5 Harsh Realities of Animated Movies (and 5 Benefits)
Animated movies are usually some of the best works the medium has to offer. However, there are also many trade-offs associated with the format.
There’s an endless amount of content to digest when it comes to anime, and each year brings more material that is destined to be the next big hit. The narration in the anime resulted in extremely diverse genres that appeal to everyone, no matter the size of a niche.
There’s a lot of anticipation on new anime series, but animated feature films Also regularly defy expectations in incredible ways. Some of the most famous anime contributions of the last decade are movies rather than series, and this form of storytelling has its share of benefits as well, as well as deterrents.
ten Harsh reality: these are usually stand-alone stories
An ongoing narrative with an open ending isn’t always a good thing and often derails some anime series and fails to get back on track. However, audiences are still excited to see what these beloved characters do next. The opportunity for bigger, serialized storytelling just isn’t possible with animated movies, as most of them have to start and wrap up a stand-alone story in just a few hours. These limitations can sometimes be an asset, but they can be rather restrictive.
9 Advantage: they can have higher budgets
Animated series can do amazing things on a limited budget, but even the most accomplished productions have to make concessions in some areas. This is not a problem unique to television series, but is much more common due to the large amount of material that must be produced and accounted for. The high budget for a two-hour standalone movie can be far less restrictive and allow for more opportunities to indulge and binge. A weekly series should have something special to offer in every episode, but a movie can turn it all into a lonely experience.

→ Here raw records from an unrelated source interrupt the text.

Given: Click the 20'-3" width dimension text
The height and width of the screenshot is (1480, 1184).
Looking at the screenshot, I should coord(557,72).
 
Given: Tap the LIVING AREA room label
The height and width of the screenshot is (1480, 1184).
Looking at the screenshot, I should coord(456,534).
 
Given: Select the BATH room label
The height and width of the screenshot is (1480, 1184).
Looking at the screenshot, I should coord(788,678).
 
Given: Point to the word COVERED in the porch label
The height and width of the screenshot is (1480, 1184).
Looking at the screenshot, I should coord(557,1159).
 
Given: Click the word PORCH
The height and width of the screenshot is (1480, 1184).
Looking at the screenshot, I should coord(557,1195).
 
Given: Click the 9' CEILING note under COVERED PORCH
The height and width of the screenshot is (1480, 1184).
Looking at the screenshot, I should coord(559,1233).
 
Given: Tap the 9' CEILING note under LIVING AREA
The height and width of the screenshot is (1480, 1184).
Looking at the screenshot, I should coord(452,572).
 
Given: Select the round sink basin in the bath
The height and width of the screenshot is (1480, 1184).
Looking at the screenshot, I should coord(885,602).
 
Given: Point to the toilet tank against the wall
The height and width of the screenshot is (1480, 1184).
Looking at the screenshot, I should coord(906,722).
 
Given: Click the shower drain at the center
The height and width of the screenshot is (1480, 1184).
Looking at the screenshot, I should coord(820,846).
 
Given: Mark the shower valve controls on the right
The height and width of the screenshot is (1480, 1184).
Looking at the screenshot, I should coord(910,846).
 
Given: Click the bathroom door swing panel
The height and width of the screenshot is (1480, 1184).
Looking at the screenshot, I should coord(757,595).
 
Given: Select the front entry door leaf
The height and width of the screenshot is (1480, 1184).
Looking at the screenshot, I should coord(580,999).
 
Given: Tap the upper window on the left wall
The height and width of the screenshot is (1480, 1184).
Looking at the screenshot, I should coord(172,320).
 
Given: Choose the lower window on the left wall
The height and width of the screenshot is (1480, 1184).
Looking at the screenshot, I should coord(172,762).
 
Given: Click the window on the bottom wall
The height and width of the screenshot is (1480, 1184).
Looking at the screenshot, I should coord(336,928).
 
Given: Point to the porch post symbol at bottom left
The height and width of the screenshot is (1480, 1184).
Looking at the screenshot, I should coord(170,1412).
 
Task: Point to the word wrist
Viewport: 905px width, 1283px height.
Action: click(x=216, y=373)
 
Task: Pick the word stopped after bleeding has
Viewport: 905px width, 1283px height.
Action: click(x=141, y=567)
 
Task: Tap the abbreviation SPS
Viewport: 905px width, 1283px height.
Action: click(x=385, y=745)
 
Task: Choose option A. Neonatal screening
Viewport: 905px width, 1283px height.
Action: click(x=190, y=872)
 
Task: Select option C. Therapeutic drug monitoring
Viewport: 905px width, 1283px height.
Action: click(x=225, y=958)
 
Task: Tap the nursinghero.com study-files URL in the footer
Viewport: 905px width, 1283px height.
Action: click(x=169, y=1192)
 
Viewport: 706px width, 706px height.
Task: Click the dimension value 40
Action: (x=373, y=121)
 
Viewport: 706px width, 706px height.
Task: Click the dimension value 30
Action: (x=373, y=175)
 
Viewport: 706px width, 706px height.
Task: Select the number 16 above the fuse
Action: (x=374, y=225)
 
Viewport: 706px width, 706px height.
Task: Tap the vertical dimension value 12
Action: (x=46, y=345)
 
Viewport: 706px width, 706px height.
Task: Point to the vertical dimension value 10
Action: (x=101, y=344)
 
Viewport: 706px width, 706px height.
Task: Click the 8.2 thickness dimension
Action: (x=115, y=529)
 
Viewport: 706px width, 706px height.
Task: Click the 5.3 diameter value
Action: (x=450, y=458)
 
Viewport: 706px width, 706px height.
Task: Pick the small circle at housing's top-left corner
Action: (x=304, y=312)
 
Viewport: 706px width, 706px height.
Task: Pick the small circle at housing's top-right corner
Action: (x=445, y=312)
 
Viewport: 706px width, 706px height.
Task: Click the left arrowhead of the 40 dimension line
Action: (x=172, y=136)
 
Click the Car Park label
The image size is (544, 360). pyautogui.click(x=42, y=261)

8 Hard reality: there is often less character growth than in anime series
A strong character arc is essential to any story, and it’s fair to say that the majority of animated movies push their protagonists through crises where they end the story changed for the better. However, the limitations of an animated film require all character development to occur on an accelerated timeline.
These moments may still hold tons of emotional resonance and provide individuals with closure, but they’re ultimately superficial compared to a character arc that spans hundreds of episodes of a series.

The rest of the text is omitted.